START RECORDS PROVIDED

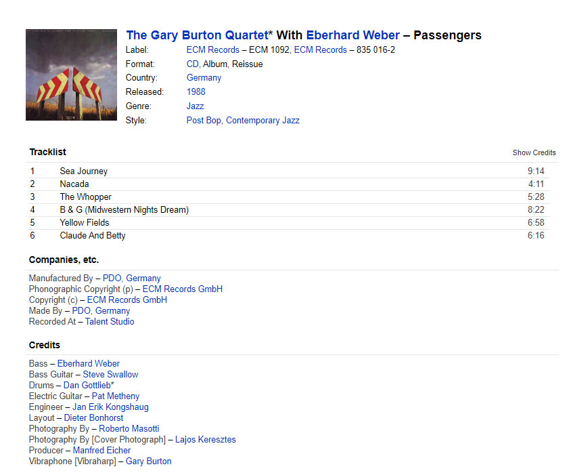
Task: Select the CD format link
Action: pos(193,64)
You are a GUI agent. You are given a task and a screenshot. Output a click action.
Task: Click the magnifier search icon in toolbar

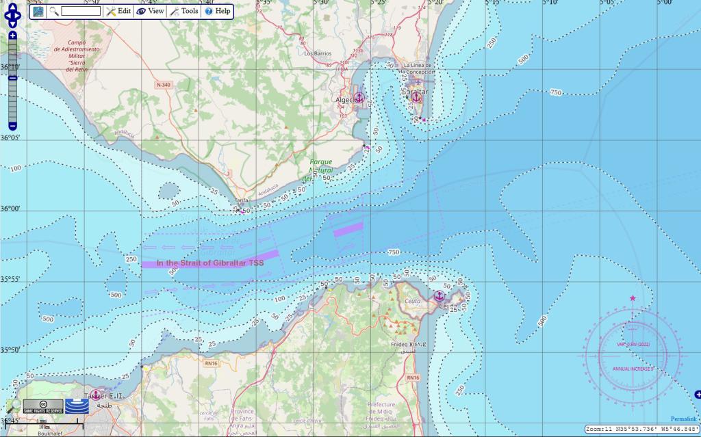pos(54,12)
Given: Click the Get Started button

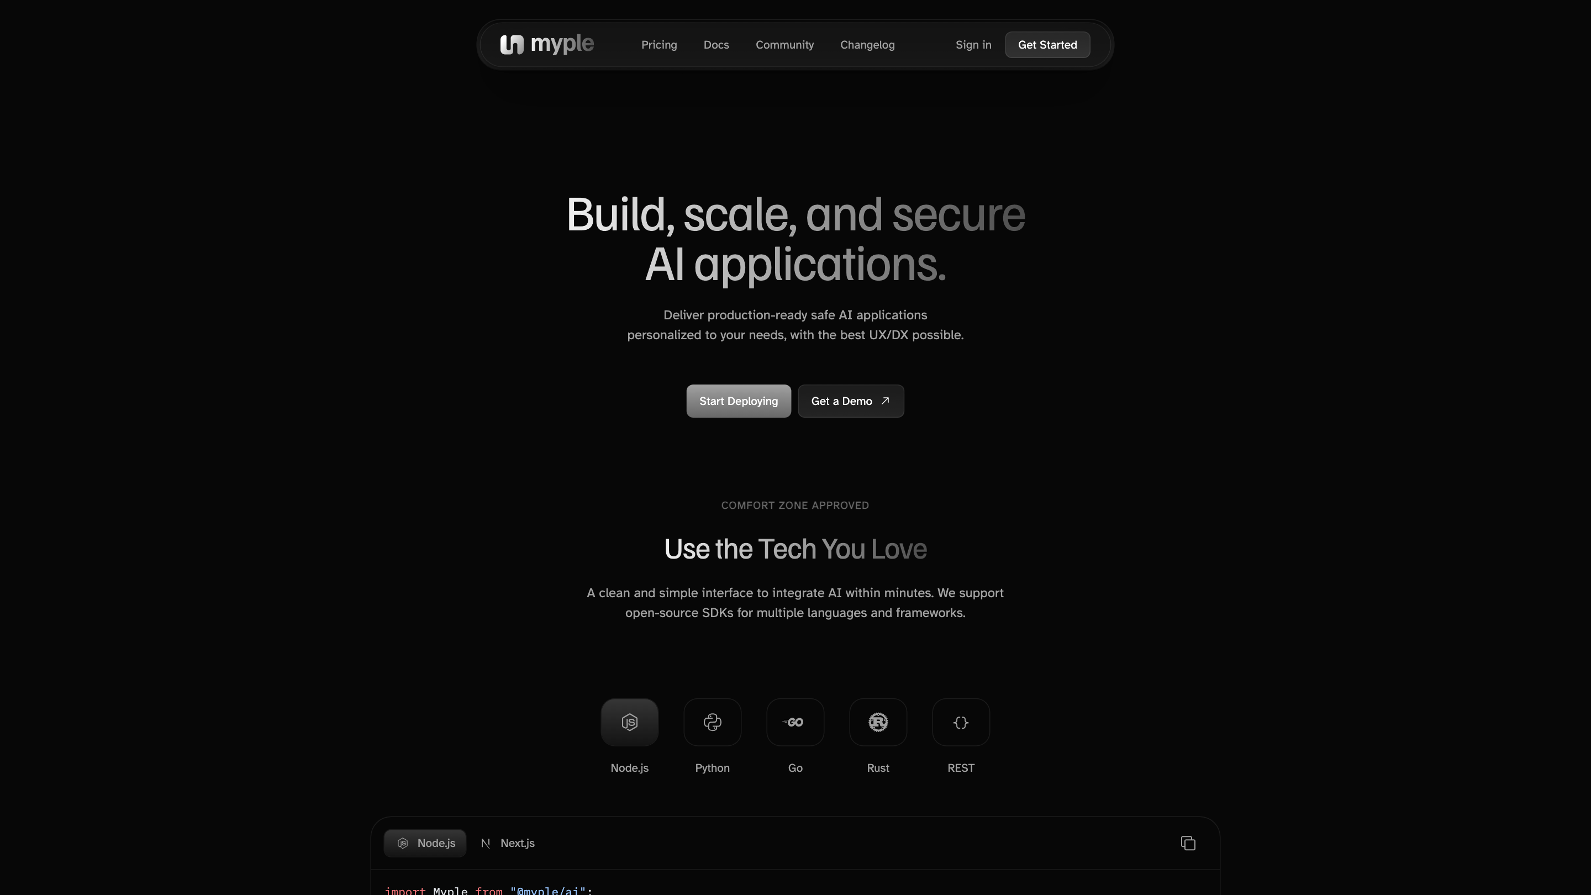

END RECORDS PROVIDED

### WHAT YOU WILL DO:
Quote verbatim the final run of lines in the material above, from the line that contains "You are a GUI" through the very last line, excluding any pictures.

### EXERCISE RESPONSE:
You are a GUI agent. You are given a task and a screenshot. Output a click action.
Task: Click the magnifier search icon in toolbar

pos(54,12)
Given: Click the Get Started button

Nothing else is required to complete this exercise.